* **DOCUMENT EXCERPT**
•••••

# Used Ariens 11528LE for $900 CAD?



## CJB (Aug 26, 2018)

Hey all


I am new to the forum, as I am in the market for my first snowblower.


Specifically looking in the used market, as new Ariens models run beyond what my budget can accommodate comfortably.


I recently came across a 11528LE Ariens in my local area (New Brunswick, Canada) priced at $900. I was hoping to get some expert opinions on this. I've read some forums and background info, but I can't seem to be able to land on the answers I'm looking for.


This thread seems close, but a little out of date: https://www.snowblowerforum.com/forum/ariens-snowblowers/34993-ariens-11528le-value.html


The owner claims to have bought this model new (926009) about 5 years ago for $2600 CAD. Though I am not sure how this could be true, as the model appears to have been built in 2006. I have seen it in person, and it appears in very good repair, and the engine sounds good! Here are some pictures to illustrate the condition - https://flic.kr/s/aHskGTup3U. Suffice it to say, it looks good to me, very little rust, and very little paint worn off on the outside. We ran the blower around, and even held it in place to let the tires dig into the dirt (test transmission slippage). Everything checked out, the tires dug up dirt and rocks like no ones business. Worn paint can be found in places that make sense (where snow and moving parts are), but I was surprised to see very little rust on the bare steel (good quality metal, I assume?).



My questions are:
1) What was the original MSRP for the 11528LE (model 926009)? (USD or CAD).
2) Is $900 now a reasonable asking price? Even if bought new 5 years ago? 

3) Is it even possible he actually bought this model new 5 years ago, when the info suggests it was built 12 years ago? Could a dealer be sitting on a model for 5-6 years before selling?
4) Were there any known issues with 926009? I have read various issues with water leakage and transmission slippage for the 926 series, but owner claims to never have any of these issues.
5) Paint is worn in a few logical places (where snow and parts are moving, which makes sens), with very little rust on the bare metal. Is this overall condition good, would you guys say?


Thank you guys in advance!!


----------



## Dauntae (Nov 10, 2016)

•••••

* **RECORDS SUPPLIED**
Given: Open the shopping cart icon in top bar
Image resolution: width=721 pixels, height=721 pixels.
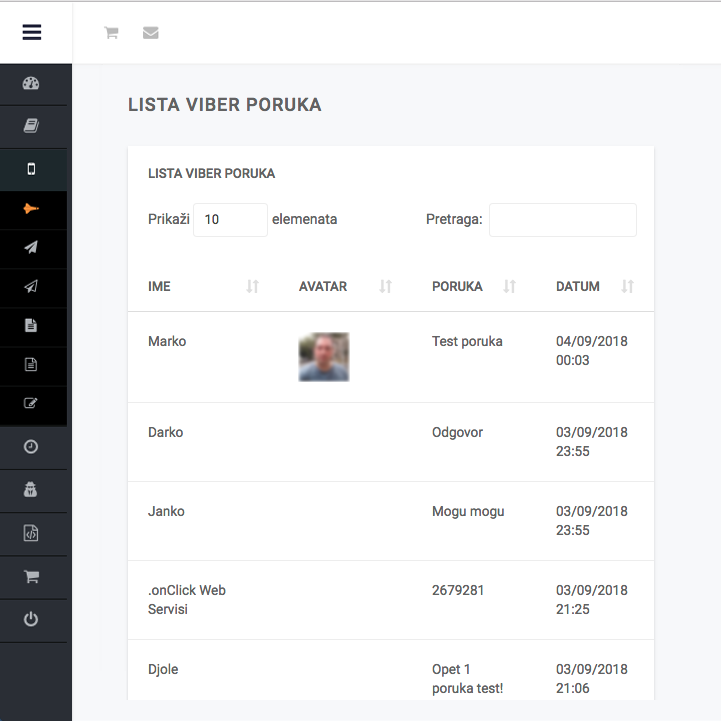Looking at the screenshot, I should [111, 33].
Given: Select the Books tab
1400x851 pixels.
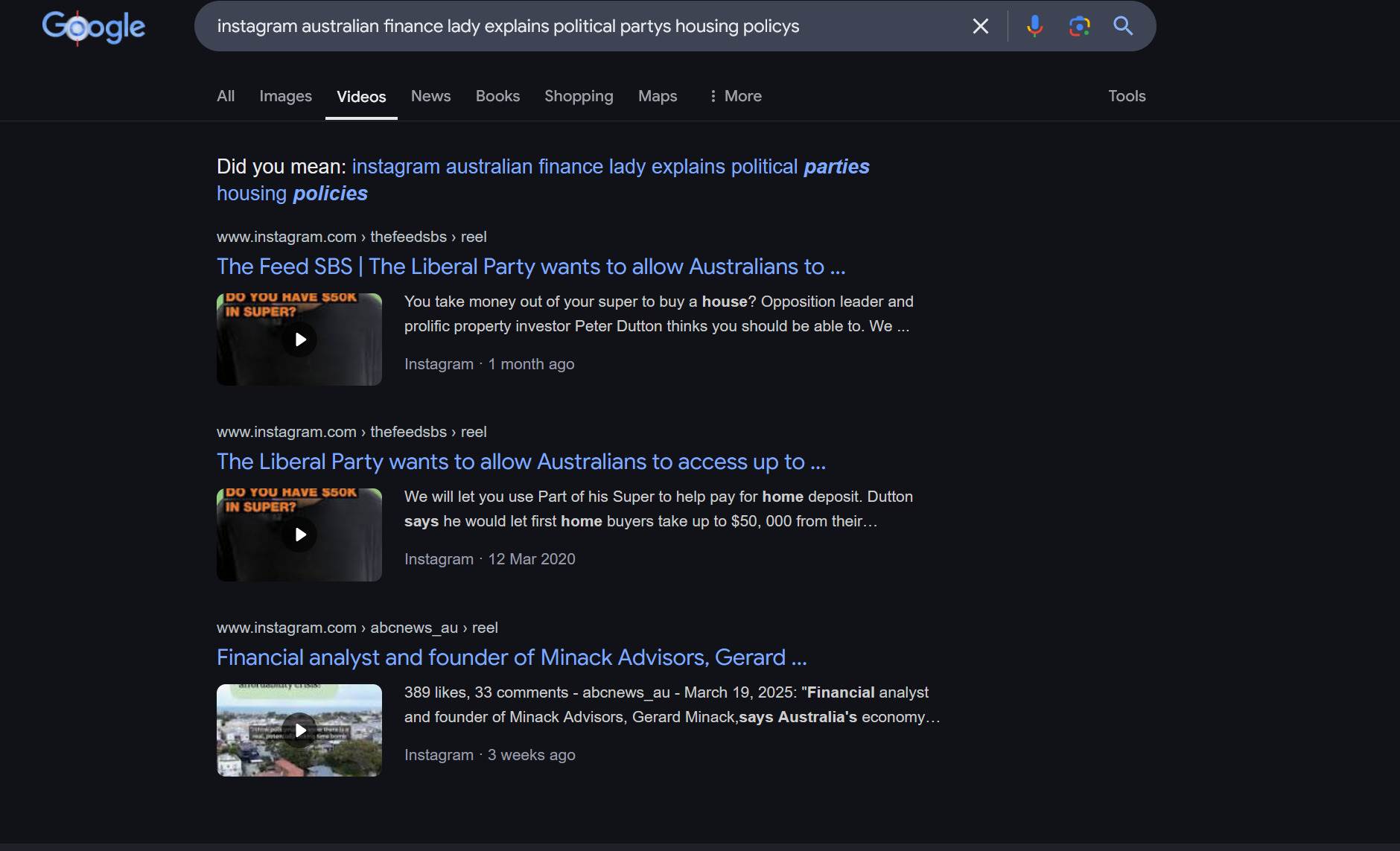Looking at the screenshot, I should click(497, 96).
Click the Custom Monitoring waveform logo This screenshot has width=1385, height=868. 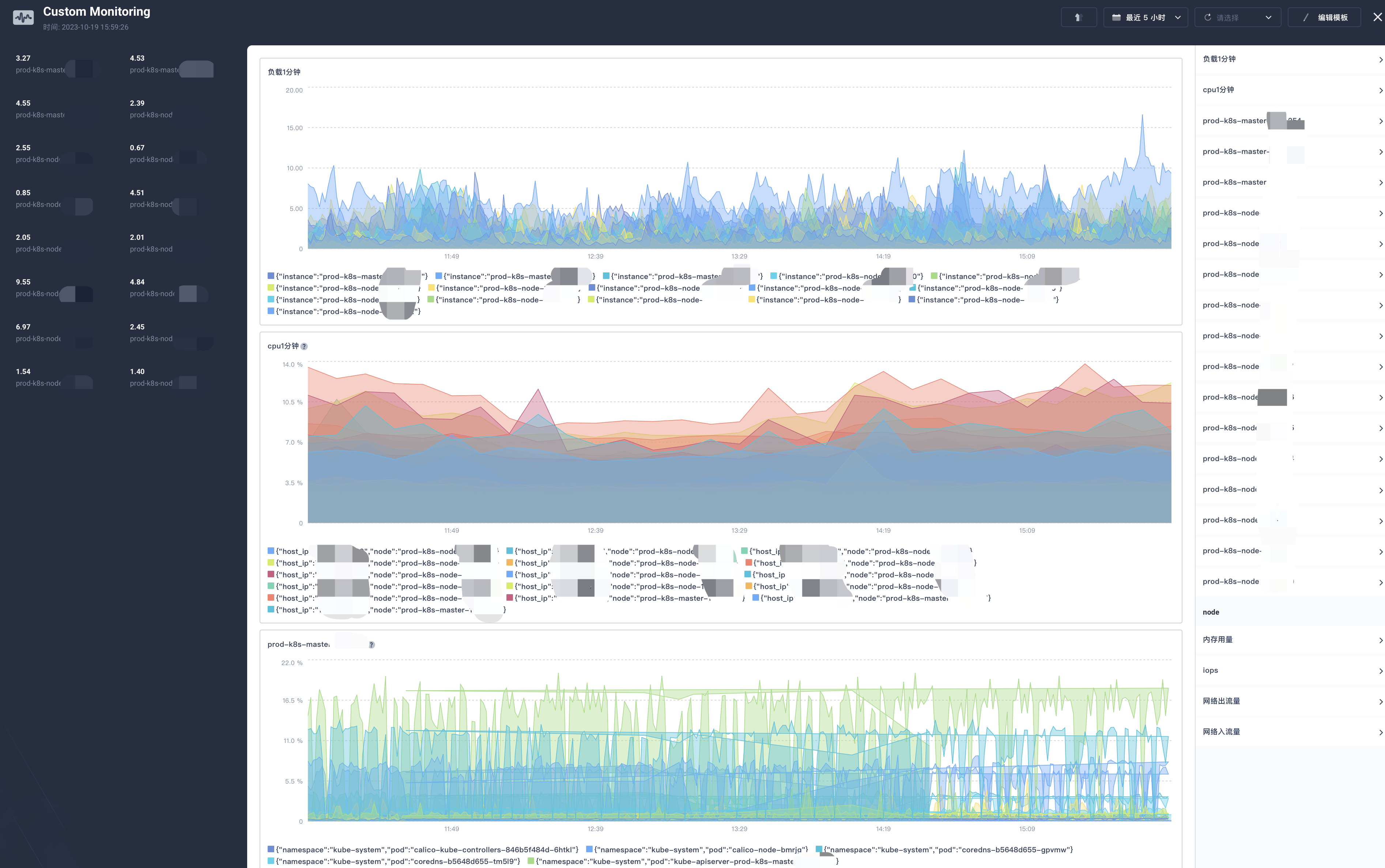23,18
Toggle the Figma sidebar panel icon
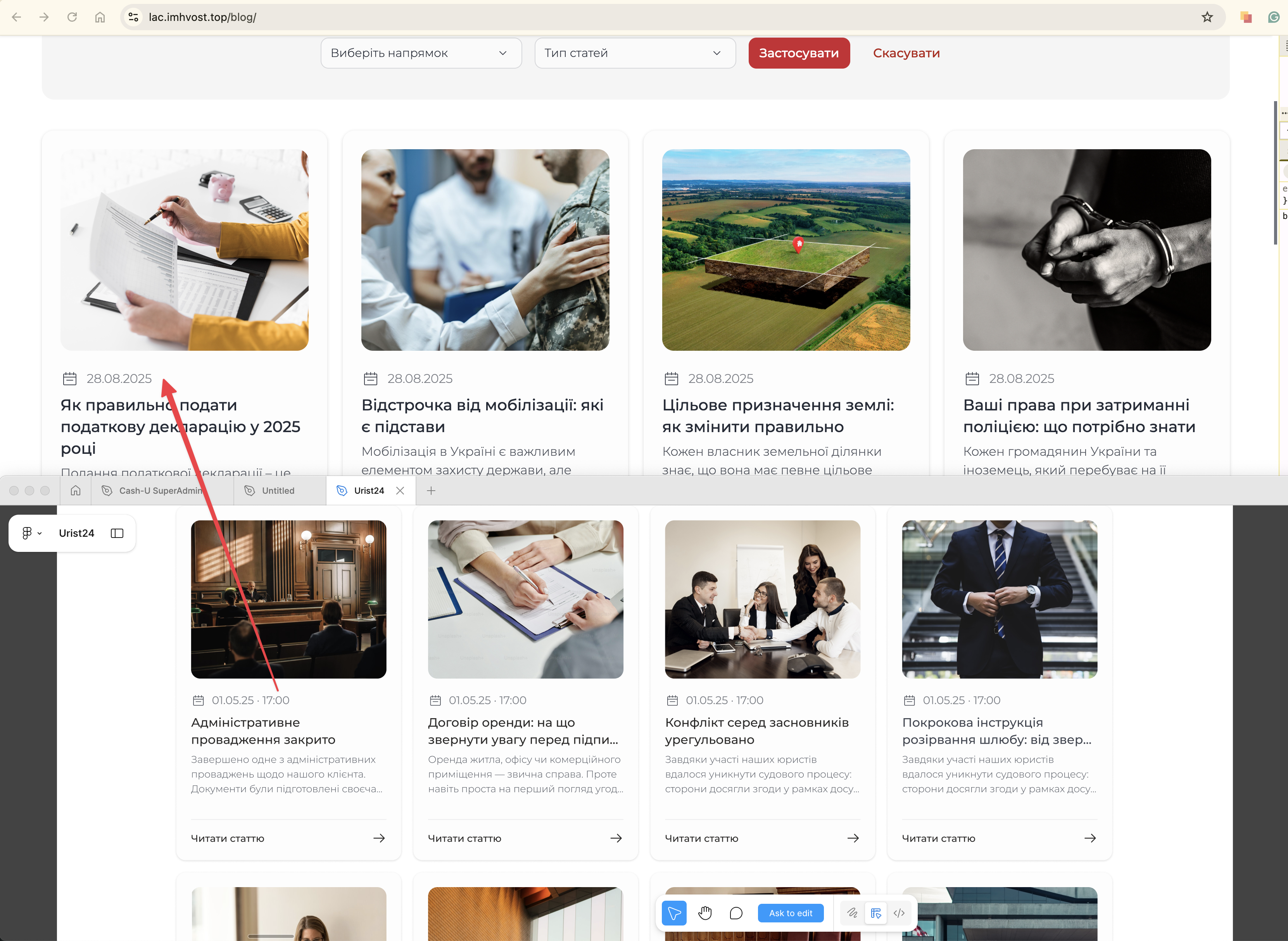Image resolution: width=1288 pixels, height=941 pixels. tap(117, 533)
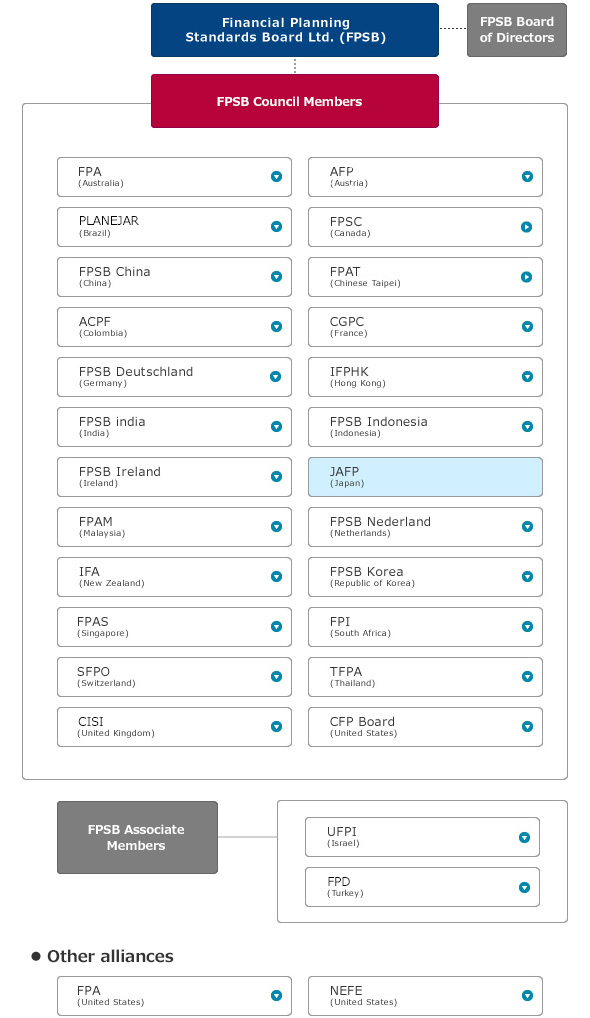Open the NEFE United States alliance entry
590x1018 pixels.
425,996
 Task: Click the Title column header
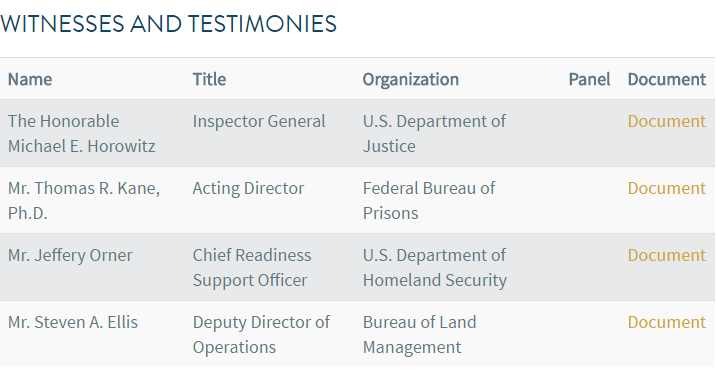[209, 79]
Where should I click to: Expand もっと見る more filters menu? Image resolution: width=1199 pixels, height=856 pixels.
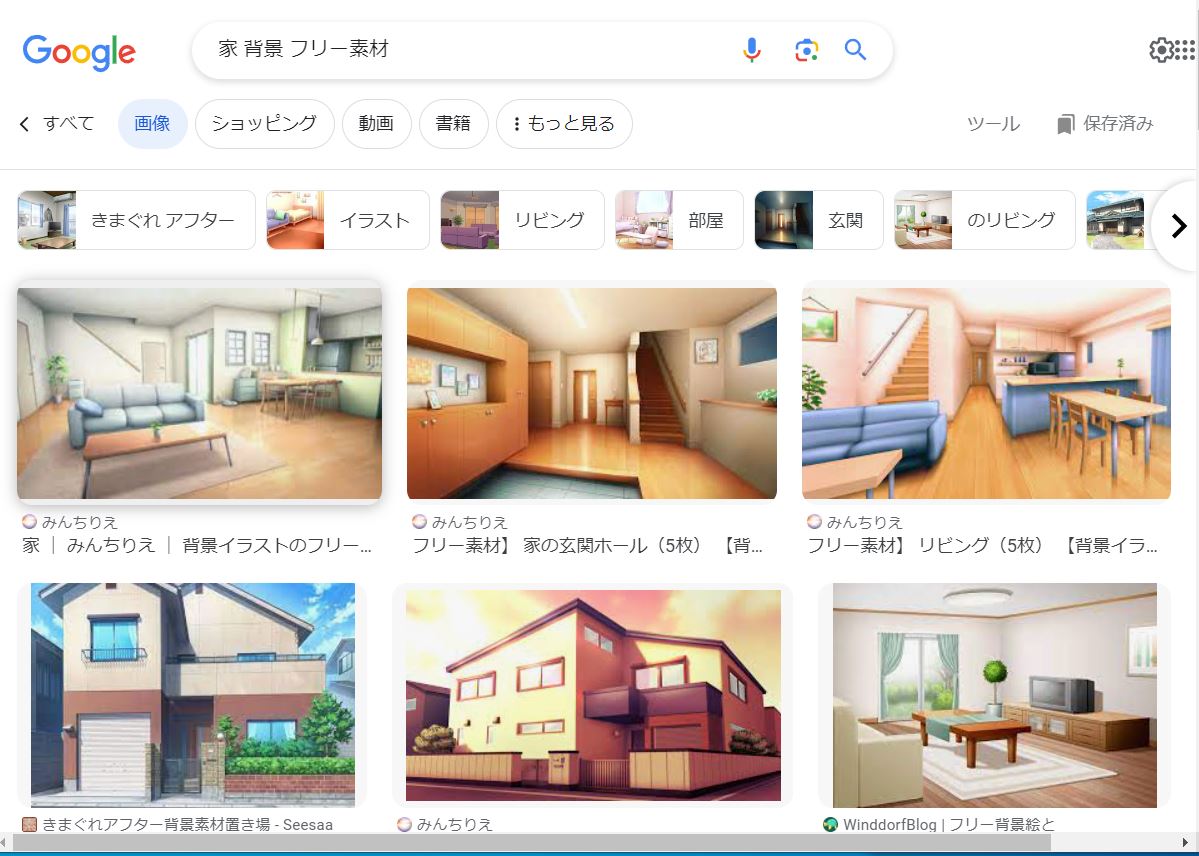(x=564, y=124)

•••••

* **TASK INSTRUCTIONS**
Answer each from the snowblower post:
(a) What asking price is given for the used 11528LE?
(b) How much does the owner claim to have paid for it new?
(c) What did the poster do to check for transmission slippage?
The entries come from a separate source, unrelated to the snowblower post.

* **EXERCISE SOLUTION**
(a) $900 (CAD).
(b) $2600 CAD, about 5 years earlier.
(c) The poster held the blower in place so the tires would dig into the dirt.